Cristian Campos-El Español
Si de Irene Montero dependiera, Jorge Javier Vázquez sería ya presidente del Tribunal Supremo. Cuando la ministra tuiteó ayer «el testimonio de Rocío Carrasco es el de una víctima de violencia de género» tras la entrevista a la hija de Rocío Jurado en Tele 5, no fue Montesquieu el que tembló, sino El libro gordo de Petete.
Es fácil imaginar la escena de este domingo por la noche en el chalet de Galapagar.
Y el lunes a las 12:00, recién levantados, los dos a sus respectivos ministerios con la cabeza llena de nuevos conceptos. Para que la rueda del conocimiento no deje de girar y ambos puedan transmitir a los españoles lo asimilado durante la noche del domingo. En lenguaje llano, eso sí, para que lo entienda ese «pueblo» que frunce el entrecejo con los retruécanos, las metonimias y las prosopopeyas de Jorge Javier Vázquez.
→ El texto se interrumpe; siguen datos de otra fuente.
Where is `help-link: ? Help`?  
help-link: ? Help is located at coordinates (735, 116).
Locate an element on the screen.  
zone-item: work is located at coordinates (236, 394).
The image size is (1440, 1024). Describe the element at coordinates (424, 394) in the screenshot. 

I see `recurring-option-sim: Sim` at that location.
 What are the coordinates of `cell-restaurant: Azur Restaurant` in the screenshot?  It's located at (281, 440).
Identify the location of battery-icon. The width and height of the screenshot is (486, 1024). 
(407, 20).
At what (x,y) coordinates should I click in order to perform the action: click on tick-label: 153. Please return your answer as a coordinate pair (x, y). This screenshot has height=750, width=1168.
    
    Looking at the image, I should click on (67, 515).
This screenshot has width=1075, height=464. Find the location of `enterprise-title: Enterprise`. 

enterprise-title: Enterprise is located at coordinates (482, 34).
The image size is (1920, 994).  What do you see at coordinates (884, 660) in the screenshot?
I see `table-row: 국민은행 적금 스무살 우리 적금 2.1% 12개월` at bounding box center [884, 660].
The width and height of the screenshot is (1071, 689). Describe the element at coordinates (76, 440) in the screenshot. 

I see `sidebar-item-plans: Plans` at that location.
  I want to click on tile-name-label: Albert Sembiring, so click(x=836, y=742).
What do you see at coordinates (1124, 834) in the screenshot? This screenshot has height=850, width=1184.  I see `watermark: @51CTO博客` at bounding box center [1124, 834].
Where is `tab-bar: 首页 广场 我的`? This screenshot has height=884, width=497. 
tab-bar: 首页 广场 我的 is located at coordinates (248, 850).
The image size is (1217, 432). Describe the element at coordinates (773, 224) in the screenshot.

«Los jueces dejan libres a los maltratadores porque son hombres y fruto del patriarcado y no han sido educados en violencia de género».
Eso dijo, palabra arriba, palabra abajo, Ana Pardo de Vera. Una «periodista» que no sabe distinguir la Constitución de una ley peruana, pero que te detecta un caso de violencia de género por la salinidad de las lágrimas de la entrevistada de turno en Tele 5.
[El caso, por cierto, fue archivado por la Audiencia Provincial de Madrid y el recurso de casación presentado por Rocío Carrasco, denegado por el Tribunal Supremo en 2019].
Se dijeron más cosas en ese programa, muchas de ellas mentira, como la de que los casos de violencia psicólogica son «imposibles de detectar». Más de un psicólogo forense se debió de llevar las manos a la cabeza. Pero ¿para qué insistir?
Digamos que ese programa sirvió más a los intereses de Irene Montero que a los de Rocío Carrasco. Y con eso está todo dicho.
De la entrevista con Rocío Carrasco ya hablarán los de Jaleos, que tampoco es mi negociado. Pero permítanme que ponga en duda la moralidad de entrevistas como la de ayer, realizada a una persona en pleno ataque de ansiedad y que a duras penas era capaz de hablar sin ahogarse.
Una persona que ha intentado suicidarse por los mismos motivos por los que estaba siendo interrogada en televisión y mientras el presentador del programa anunciaba el fabuloso sorteo de la fabulosa cantidad de 12.000 fabulosos euros.
Y eso, la misma semana en que la izquierda ha convertido la salud mental en un meme, que es la máxima profundidad a la que llegan sus políticas. Mucho te quiero perrito, pero pan poquito.
En cualquier caso, lo relevante a efectos civilizatorios es que una ministra del Gobierno de España acusó ayer a un ciudadano absuelto por la Justicia de un delito de maltrato.
Lo hizo con la complicidad de un puñado de opinadores (Íñigo Errejón, Adriana Lastra, Rubén Sánchez…) en cuya democracia ideal uno no querría vivir ni con un sueldo Nescafé vitalicio. Una democracia en la que la inocencia o la culpabilidad de los ciudadanos sería dictada a mamporrazo de tubo catódico.
A esa democracia fallida de catetismo en rama, horca en la plaza del pueblo y vocingleras turbas pastoreadas a golpe de tuit nos está llevando la izquierda de la mano de quienes les han puesto, no ya en un ministerio, que por ahí se pasan de uvas a peras, sino delante de una televisión a cargo de los Presupuestos Generales del Estado.
Contra esto no hay democracia ni educación ni alfabetización ni digitalización ni concienciación ni agenda 2030 ni pamema que valga. Es la oclocracia, el peor de los gobiernos posibles. El gobierno de la muchedumbre, de los cínicos y de los peores de todos nosotros. El último estado de la degeneración del poder.